The products of olefin oligomerization are usually mixtures of, for example, olefin dimers, trimers, and higher oligomers. Further, each olefin oligomer is itself usually a mixture of isomers, both skeletal and in double bond location. Highly branched isomers are less reactive than linear or lightly branched materials in many of the downstream reactions for which the oligomers are used as feedstocks. This is also true of isomers in which access to the double bond is sterically hindered. In this specification, the olefin types of the oligomers are denominated according to the degree of substitution of the double bond, as follows:
Type I:R—CH═CH2, mono-substitutedType II:R—CH═CH—R, disubstitutedType III:RRC═CH2, disubstitutedType IV:RRC═CHR, trisubstitutedType V:RRC═CRR, tetrasubstitutedwherein R represents an alkyl group, each R being the same or different. Type I compounds are sometimes described as α- or vinyl olefins and Type III as vinylidene olefins. Type IV is sometimes subdivided to provide a Type IVA, in which access to the double bond is less hindered, and Type IVB where it is more hindered.
The degree of branching and double bond Type distribution affect some properties and performance of the olefin derivatives, e.g., the low temperature performance and volatility when converted to alcohols and subsequently to plasticizers.

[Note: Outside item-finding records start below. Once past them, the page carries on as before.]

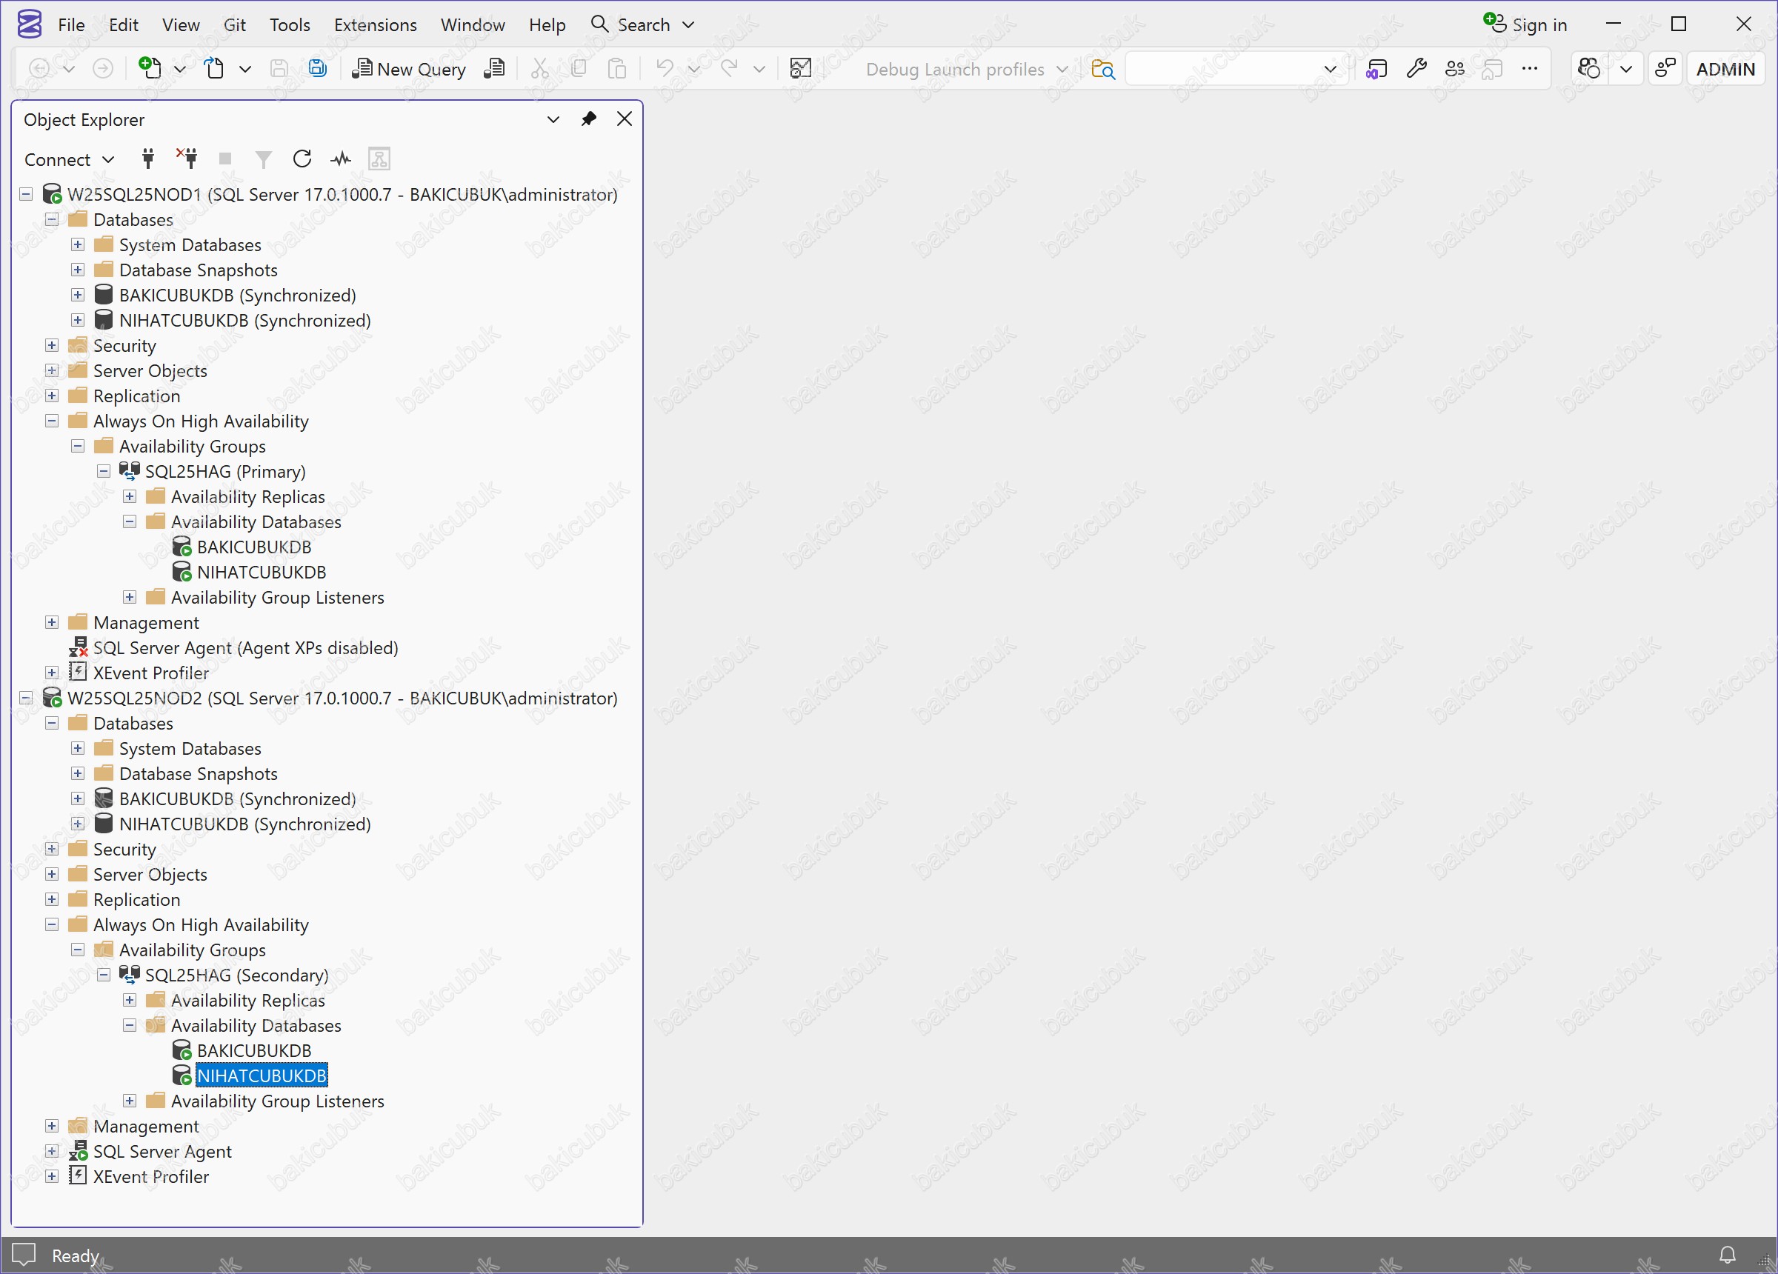This screenshot has height=1274, width=1778.
Task: Click Connect Object Explorer plug icon
Action: coord(147,159)
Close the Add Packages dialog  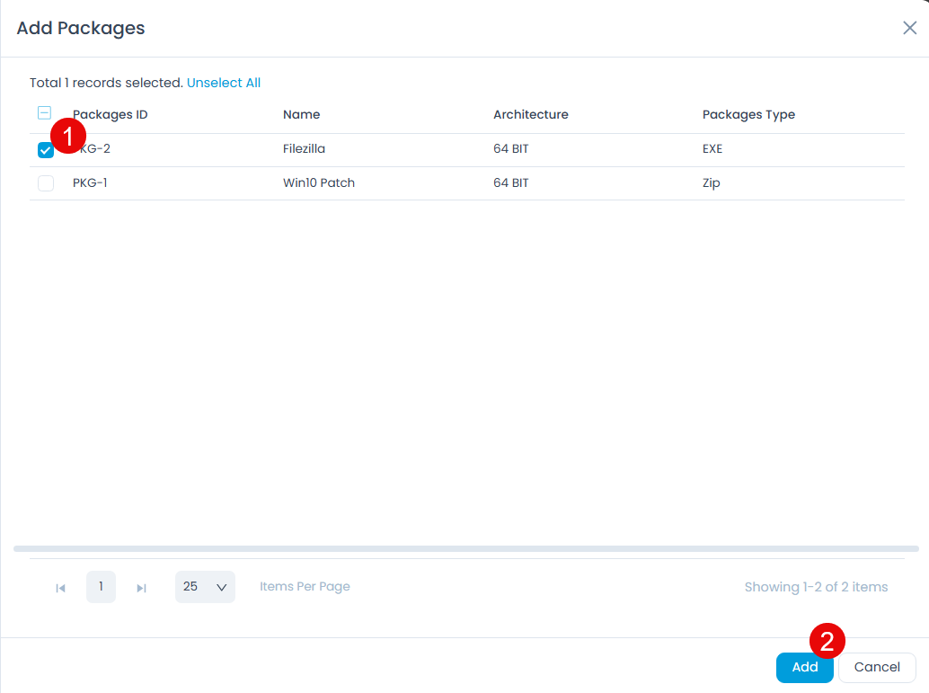pyautogui.click(x=909, y=28)
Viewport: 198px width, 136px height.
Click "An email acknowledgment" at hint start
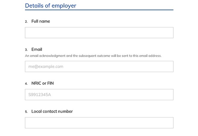click(45, 56)
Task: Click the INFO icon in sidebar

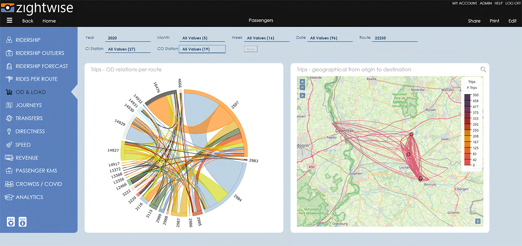Action: click(x=23, y=222)

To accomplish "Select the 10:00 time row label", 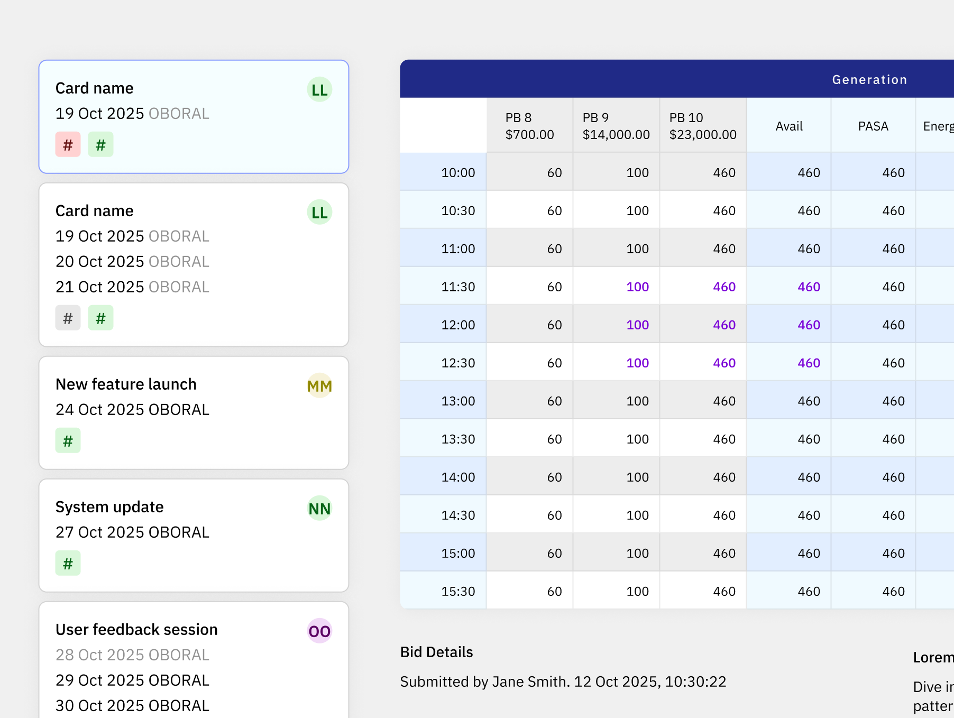I will (x=458, y=172).
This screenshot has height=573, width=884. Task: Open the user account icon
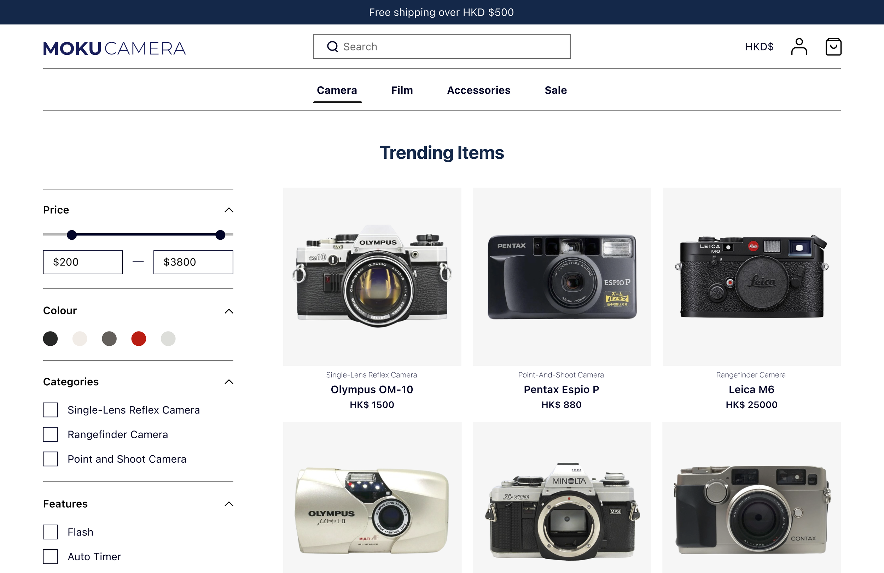click(799, 47)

The degree of branching and mixture of double bond types also affect the reactivity of the oligomer olefins to alkylation and, especially, oxonation. Types I and II have excellent reactivity, Type III fair reactivity, Type IVA good reactivity, and types IVB and V poor reactivity. In alkylation, reactivity is effected by the ease of protonation of the more readily approached, less hindered, double bonds of the preferred structures. Similar effects apply to the reactivity of the oligomer olefins to oxonation, the low branching and less hindered double bonds allowing the molecules to be converted to aldehydes and alcohols rather than being hydrogenated to paraffins.

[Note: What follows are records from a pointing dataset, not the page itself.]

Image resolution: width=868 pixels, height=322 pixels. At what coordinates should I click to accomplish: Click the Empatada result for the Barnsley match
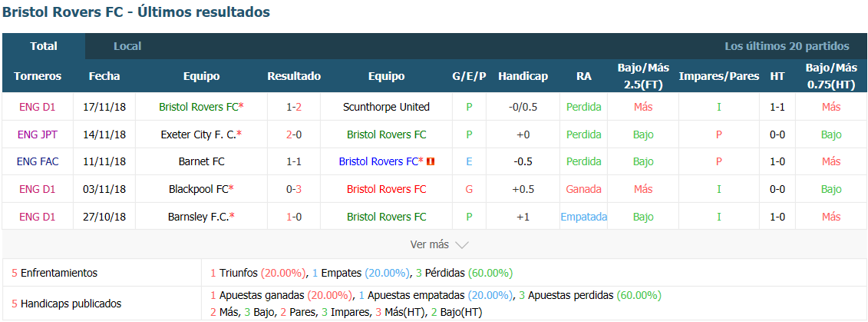[x=583, y=217]
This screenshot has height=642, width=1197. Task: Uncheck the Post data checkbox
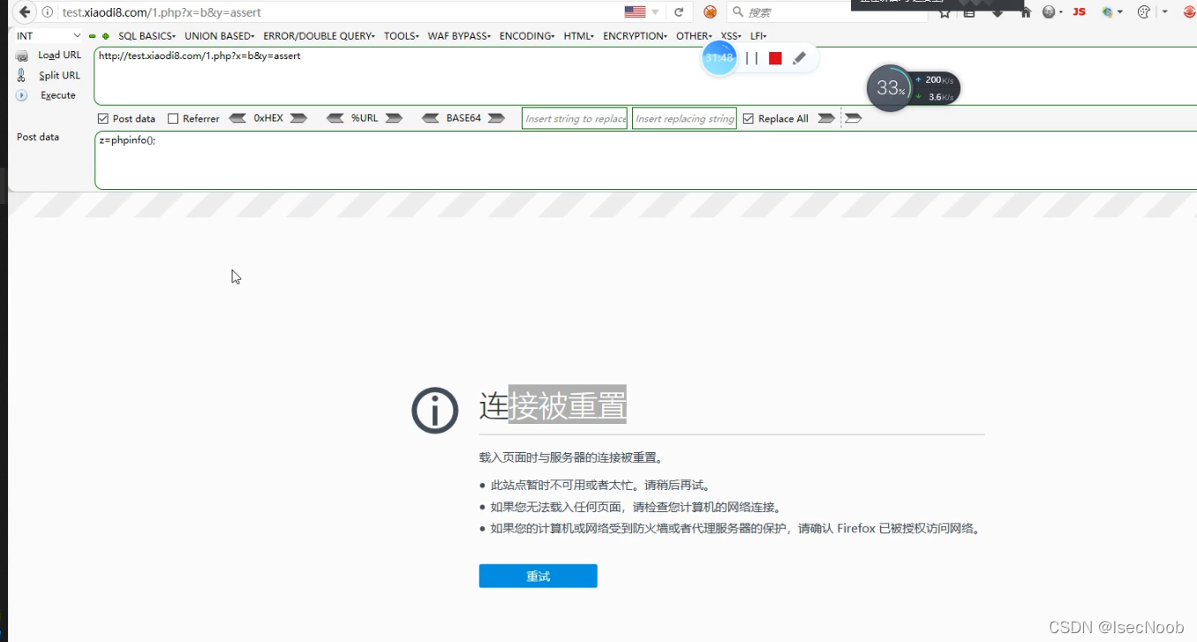[103, 117]
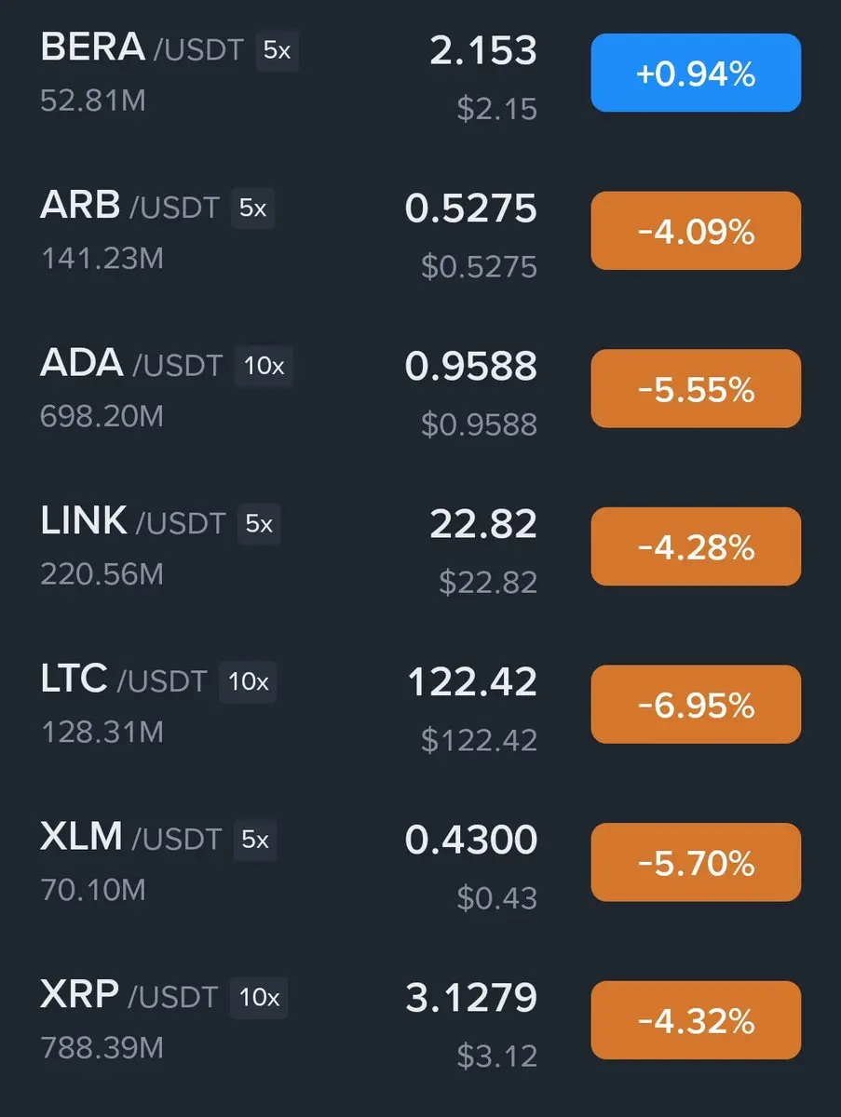This screenshot has width=841, height=1117.
Task: Click the +0.94% change badge for BERA
Action: [x=696, y=73]
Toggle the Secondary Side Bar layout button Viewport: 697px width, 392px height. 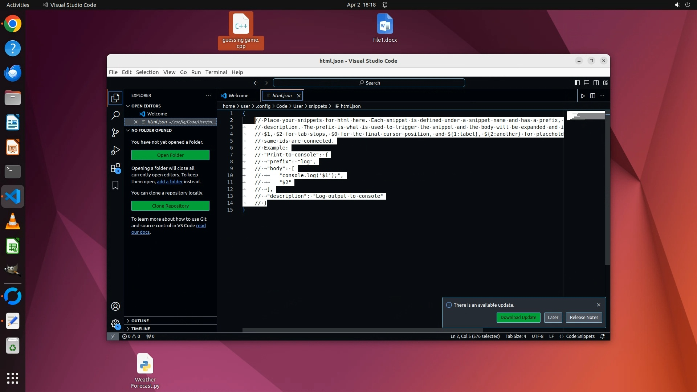pos(596,83)
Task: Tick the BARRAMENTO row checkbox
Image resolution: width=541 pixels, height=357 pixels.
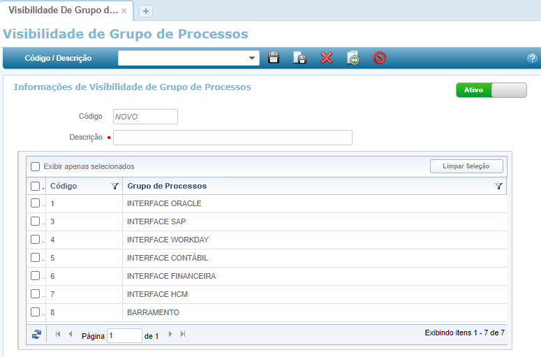Action: tap(35, 312)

Furthermore, detergent products obtainable from the products of alkylation of the olefinic oligomer products, especially those having 10 or more carbon atoms, having low Type IVB and V contents and low degrees of branching, would have numerous advantages in use. These include better hard water solubility, and better biodegradability resulting from the lower levels of quaternary carbons.
As examples of the alkylarenes resulting from reaction of oligomer olefins with arenes there may be mentioned the alkyltoluenes, alkylnaphthalenes and, more especially, the alkylbenzenes. Processes for forming these products from arenes and olefins are known per se, and need not be detailed further here. Such alkylarenes are intermediates in the production of advantageous alkylarene sulfonic acids and, after neutralization, of alkylarene sulfonates, also by processes known per se.
There is accordingly a continuing need for olefin oligomerization processes that yield products of a low degree of branching and a low proportion of Type V materials. Advantageously, the products desirably also have, in addition to a low degree of branching, a high proportion of isomers with a single branch which branch is a lower alkyl, i.e., C1 to C3, especially a methyl, branch.
It has been proposed to use as starting materials for oligomerization propylene-rich feedstocks. Such feedstocks tend to yield product with a high proportion of highly branched isomers. Moreover, such feedstocks are becoming increasingly scarce and expensive, and there is therefore also a need to provide oligomerization processes that produce products meeting the above-mentioned requirements from more readily available and less costly feedstocks.
Numerous catalyst systems have been proposed for olefin oligomerization processes. Solid phosphoric acid, nickel- and cobalt-based systems, and acidic crystalline molecular sieves have all been used.